One question we are often asked is: “are the tables used in televised matches easy as balls seem to go in on shots that wouldn’t go in on our local club tables?” The truth is somewhat in the middle, don’t forget that on TV you are seeing the shots from angles and closeups you don’t normally see, even worse in slow motion. However sponsors and TV producers want to see big breaks and that does mean they don’t want very tight pockets. If your table is an old one it’s very likely it has tighter pockets than modern match tables. On many older tables you certainly can’t pot balls at speed from oblique angles, in fact even straight shots may be thrown back off the pocket plate.
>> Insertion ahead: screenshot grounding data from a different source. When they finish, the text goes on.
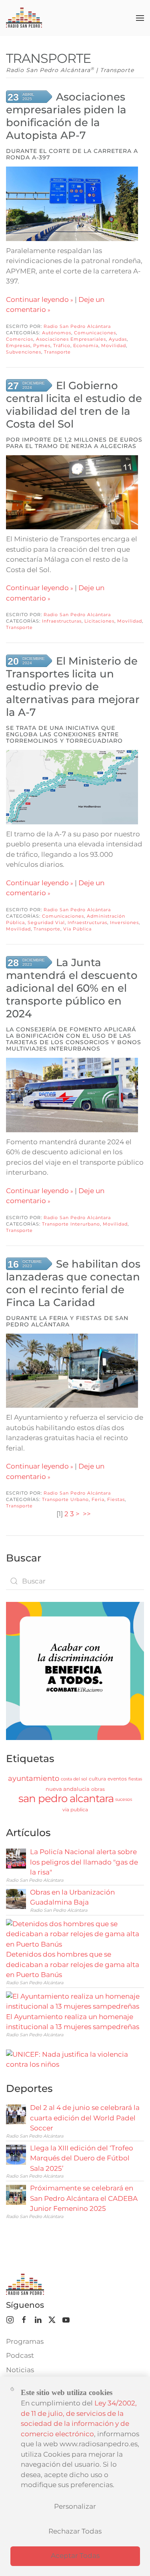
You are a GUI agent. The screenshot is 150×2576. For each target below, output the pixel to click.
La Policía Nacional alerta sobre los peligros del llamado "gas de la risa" (84, 1862)
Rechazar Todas (75, 2531)
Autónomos (56, 333)
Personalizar (75, 2506)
In years past pockets were tighter and there often was not sufficient rubber to put much of an undercut on. Joe Davis made his 147 on a very tight table with much heavier and less responsive balls!


Snooker Boom Years

The 1980s were the boom years for Snooker. Ever since the introduction of the first colour TV’s and the advent of Pot Black in 1969 Snooker had been increasing in popularity – somewhat ironic as TV and Cinema were the main reasons why Snooker had been in decline for the previous decade. Initially Snooker was only televised to show off the newly introduced colour TV.

Promoter Barry Hearn along with Steve Davis really got Snooker going. Barry has returned to promoting Snooker after it appeared it was on the verge of decline once again. Now the game has gone from strength to strength both in the UK and, perhaps more importantly, internationally particularly in China and its only a matter of time before we crown a Chinese World Champion.